Texte source =>

########

L’Encyclopédie/1re édition/VÉSUVE
VÉSUVE, (Géog. mod.) montagne d’Italie au royaume de Naples, dans la terre de Labour, fameuse par ses incendies & par les feux & les cendres qu’elle jette en abondance. On l’appelle dans le pays Vesuvio, & Monte di somma, à cause d’un château de ce nom qui étoit bâti tout auprès.
Ce n’est que depuis le regne de la famille Flavienne, c’est-à-dire, depuis Vespasien, que le mont Vésuve a été nommé dans les auteurs l’émule du mont Ætna. Tous les écrivains qui en ont parlé auparavant font l’éloge de sa beauté, de la fertilité de ses campagnes, & de la magnificence des maisons de plaisance bâties aux environs : ceux qui sont venus depuis l’ont dépeint comme un goufre de flammes, de feu & de fumée. Pline le jeune, l. VI. épist. xvj. en décrivant l’embrasement de cette montagne si fatale à son oncle par la curiosité qui le porta à s’approcher trop près pour examiner ce prodige, dit que son oncle a péri par une fatalité qui a désolé de très beaux pays, & que sa perte a été causée par un accident mémorable, qui ayant enveloppé des villes & des peuples entiers, doit éterniser sa mémoire.

########

Extraits des items =>
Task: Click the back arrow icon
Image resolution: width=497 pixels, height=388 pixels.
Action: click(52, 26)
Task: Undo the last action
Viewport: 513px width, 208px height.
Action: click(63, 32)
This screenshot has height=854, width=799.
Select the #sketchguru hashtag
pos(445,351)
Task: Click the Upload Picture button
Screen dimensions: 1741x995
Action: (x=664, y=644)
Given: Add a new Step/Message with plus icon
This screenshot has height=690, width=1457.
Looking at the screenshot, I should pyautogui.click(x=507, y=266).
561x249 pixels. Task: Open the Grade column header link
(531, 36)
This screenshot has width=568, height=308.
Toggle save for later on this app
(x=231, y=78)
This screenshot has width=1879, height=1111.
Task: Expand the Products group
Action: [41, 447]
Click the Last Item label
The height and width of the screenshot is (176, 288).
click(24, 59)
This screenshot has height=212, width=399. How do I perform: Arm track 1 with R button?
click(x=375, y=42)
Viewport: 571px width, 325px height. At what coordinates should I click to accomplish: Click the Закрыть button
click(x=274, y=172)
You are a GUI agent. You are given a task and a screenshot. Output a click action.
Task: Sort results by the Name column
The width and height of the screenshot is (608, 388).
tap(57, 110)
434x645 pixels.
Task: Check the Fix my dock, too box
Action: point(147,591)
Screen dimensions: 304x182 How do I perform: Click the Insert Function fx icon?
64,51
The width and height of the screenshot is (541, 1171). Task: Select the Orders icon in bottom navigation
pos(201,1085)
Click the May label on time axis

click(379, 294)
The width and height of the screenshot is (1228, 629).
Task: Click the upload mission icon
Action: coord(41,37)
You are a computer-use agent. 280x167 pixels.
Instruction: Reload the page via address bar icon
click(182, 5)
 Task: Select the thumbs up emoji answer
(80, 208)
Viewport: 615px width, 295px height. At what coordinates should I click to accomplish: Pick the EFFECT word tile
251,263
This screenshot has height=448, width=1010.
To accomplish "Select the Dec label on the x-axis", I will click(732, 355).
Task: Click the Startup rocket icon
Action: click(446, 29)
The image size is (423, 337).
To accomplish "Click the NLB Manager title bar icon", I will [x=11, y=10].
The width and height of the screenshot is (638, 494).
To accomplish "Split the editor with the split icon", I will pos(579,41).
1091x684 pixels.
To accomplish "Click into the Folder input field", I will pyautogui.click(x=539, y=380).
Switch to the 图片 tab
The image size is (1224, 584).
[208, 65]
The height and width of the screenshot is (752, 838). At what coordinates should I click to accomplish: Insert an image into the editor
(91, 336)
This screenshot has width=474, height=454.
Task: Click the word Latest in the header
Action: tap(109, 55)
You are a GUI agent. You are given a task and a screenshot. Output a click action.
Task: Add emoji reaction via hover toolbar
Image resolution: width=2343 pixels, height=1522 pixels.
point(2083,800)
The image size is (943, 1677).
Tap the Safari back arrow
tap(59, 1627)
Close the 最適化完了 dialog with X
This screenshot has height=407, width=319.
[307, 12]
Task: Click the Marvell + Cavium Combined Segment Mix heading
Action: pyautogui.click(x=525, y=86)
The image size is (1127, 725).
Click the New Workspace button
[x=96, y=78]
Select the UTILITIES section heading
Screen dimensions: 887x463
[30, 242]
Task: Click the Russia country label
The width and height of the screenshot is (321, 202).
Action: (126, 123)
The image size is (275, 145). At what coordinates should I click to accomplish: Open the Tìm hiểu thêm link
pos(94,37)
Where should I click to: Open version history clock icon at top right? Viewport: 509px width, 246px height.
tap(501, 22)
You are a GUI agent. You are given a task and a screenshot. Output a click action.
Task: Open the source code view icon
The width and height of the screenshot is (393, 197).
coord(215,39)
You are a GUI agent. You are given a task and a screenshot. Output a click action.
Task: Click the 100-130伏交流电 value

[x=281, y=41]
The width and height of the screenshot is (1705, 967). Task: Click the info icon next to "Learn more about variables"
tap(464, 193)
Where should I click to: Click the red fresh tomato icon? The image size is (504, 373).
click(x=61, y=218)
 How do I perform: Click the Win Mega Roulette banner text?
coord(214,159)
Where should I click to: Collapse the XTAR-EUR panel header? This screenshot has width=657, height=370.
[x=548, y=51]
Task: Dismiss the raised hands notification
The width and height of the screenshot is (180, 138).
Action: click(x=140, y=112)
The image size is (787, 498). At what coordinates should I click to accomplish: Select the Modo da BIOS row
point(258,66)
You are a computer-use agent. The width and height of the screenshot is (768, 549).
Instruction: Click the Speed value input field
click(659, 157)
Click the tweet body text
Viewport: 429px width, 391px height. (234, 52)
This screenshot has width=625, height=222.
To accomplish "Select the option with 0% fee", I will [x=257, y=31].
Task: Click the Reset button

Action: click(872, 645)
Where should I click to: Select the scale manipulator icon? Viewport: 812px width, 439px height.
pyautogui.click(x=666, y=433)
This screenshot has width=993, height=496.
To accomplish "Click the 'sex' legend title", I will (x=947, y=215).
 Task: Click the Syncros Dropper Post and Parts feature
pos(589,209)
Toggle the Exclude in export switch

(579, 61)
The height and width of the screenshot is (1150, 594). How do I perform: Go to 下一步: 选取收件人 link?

########

Tâches à réaliser =>
A. Reproduisez à l'identique le passage de l'article sur le Vésuve allant de « Ce n’est que » jusqu'à « éterniser sa mémoire. » inclus.
B. D'après l'article sur le Vésuve, depuis quel règne les auteurs nomment-ils le Vésuve l'émule du mont Ætna ?
Les items n'interviennent en rien ici.

Réponses par tâche =>
A.
Ce n’est que depuis le regne de la famille Flavienne, c’est-à-dire, depuis Vespasien, que le mont Vésuve a été nommé dans les auteurs l’émule du mont Ætna. Tous les écrivains qui en ont parlé auparavant font l’éloge de sa beauté, de la fertilité de ses campagnes, & de la magnificence des maisons de plaisance bâties aux environs : ceux qui sont venus depuis l’ont dépeint comme un goufre de flammes, de feu & de fumée. Pline le jeune, l. VI. épist. xvj. en décrivant l’embrasement de cette montagne si fatale à son oncle par la curiosité qui le porta à s’approcher trop près pour examiner ce prodige, dit que son oncle a péri par une fatalité qui a désolé de très beaux pays, & que sa perte a été causée par un accident mémorable, qui ayant enveloppé des villes & des peuples entiers, doit éterniser sa mémoire.

B. Depuis le règne de la famille Flavienne, c'est-à-dire depuis Vespasien.